Volailles : investir pour se doter d'un outil transmissible
A 55 ans, Christophe Guérard, en production 100 % volaille de chair à Saint-Amand-Villages, vient d'investir un demi-million d'euros dans des travaux de rénovation dans ses bâtiments volailles afin de se doter d'un outil transmissible dans les dix ans.
A 55 ans, Christophe Guérard, en production 100 % volaille de chair à Saint-Amand-Villages, vient d'investir un demi-million d'euros dans des travaux de rénovation dans ses bâtiments volailles afin de se doter d'un outil transmissible dans les dix ans.
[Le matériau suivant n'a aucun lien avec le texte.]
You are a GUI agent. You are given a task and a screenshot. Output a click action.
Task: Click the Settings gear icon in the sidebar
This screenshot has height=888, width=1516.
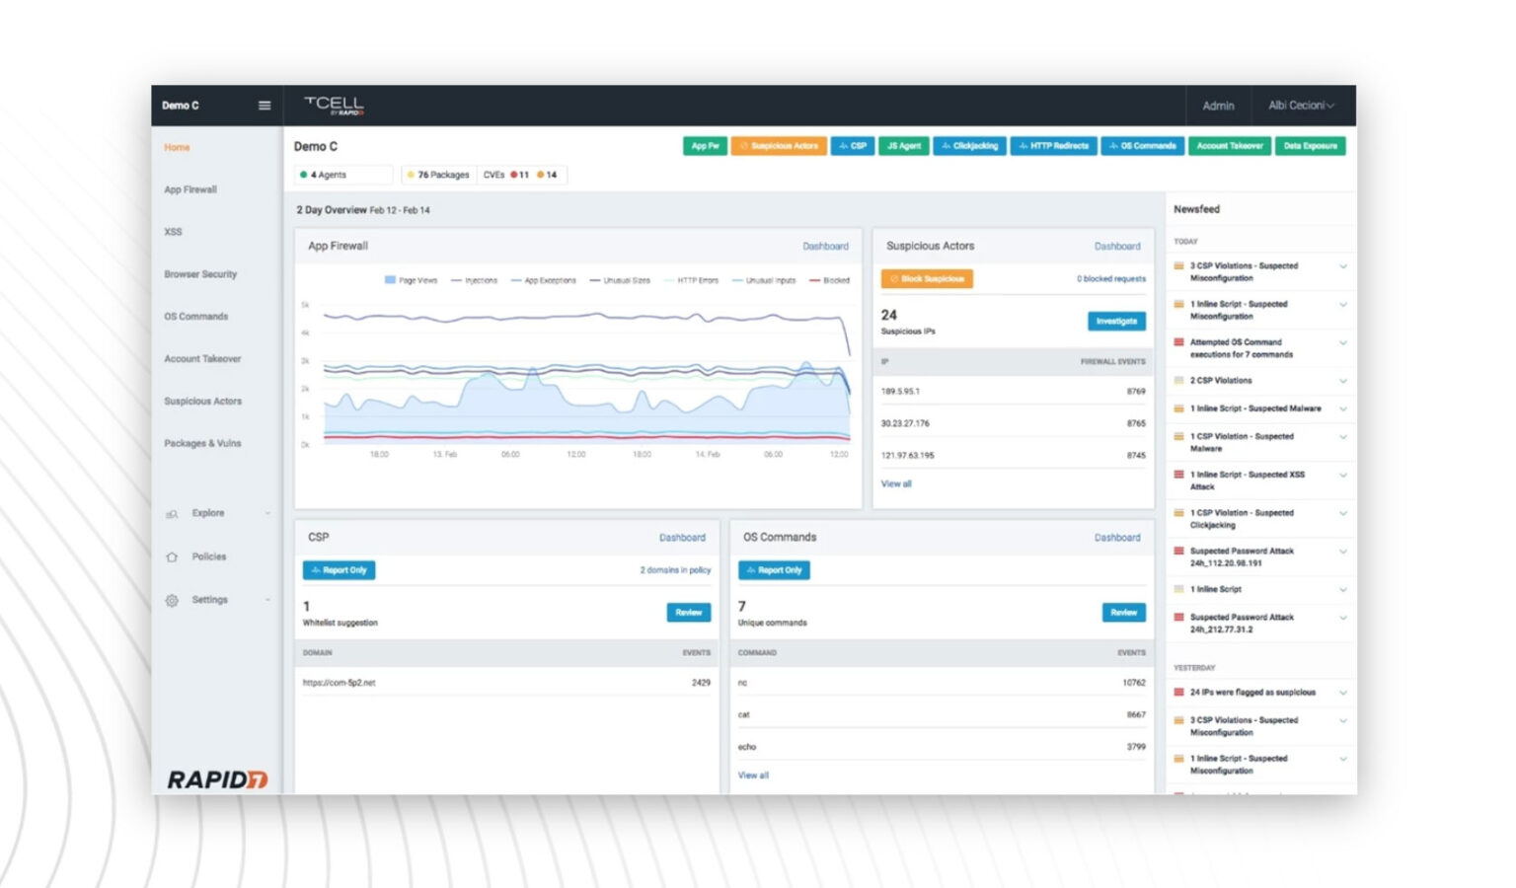172,600
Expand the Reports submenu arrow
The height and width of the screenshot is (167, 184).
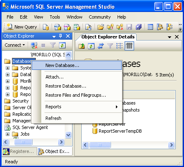pyautogui.click(x=117, y=107)
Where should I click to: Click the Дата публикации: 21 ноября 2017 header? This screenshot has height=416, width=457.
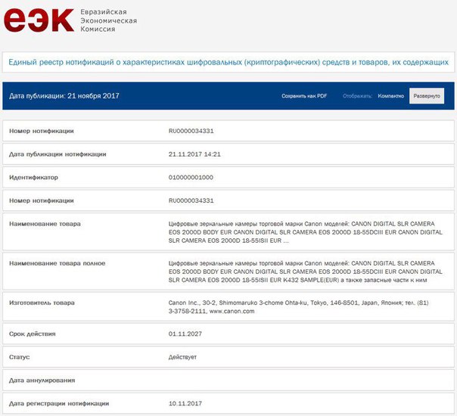(x=64, y=96)
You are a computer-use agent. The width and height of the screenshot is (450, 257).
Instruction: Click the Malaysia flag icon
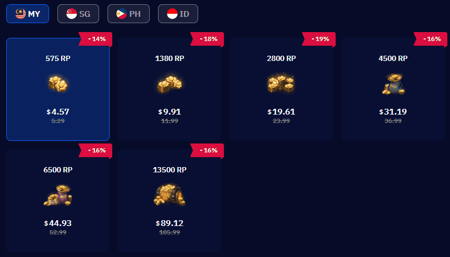point(21,14)
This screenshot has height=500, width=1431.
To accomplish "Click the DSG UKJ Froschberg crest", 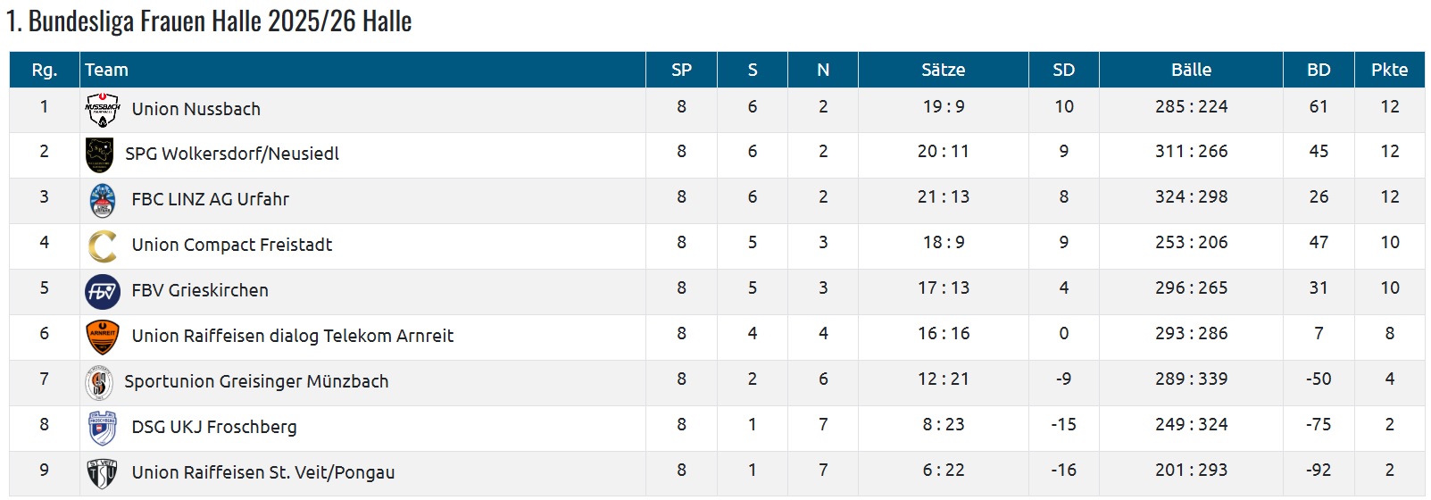I will [103, 428].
" Si je ne fais rien, mes bâtiments ne vaudront plus rien. Or, avec la rentabilité qui est la mienne, cela vaut le coup. " C'est le constat que Christophe Guérard, éleveur de volailles de chair au sud de Saint-Lô, a dressé il y a deux ans, alors âgé de 54 ans. Il s'est donc engagé dans des travaux de rénovation à la fois pour avoir des bâtiments transmissibles au moment de sa retraite et réduire la densité en s'engageant dans la filière poulet ECC (European chicken commitment) avec le groupe Michel, " un poulet qui se situe entre le poulet standard et le label ", souligne l'éleveur. " Rénover, c'est préserver la valeur de mon outil de travail et transmettre un élevage viable à un futur jeune installé ", précise celui qui s'est engagé dans cette production dès avril 1998 avec un premier bâtiment.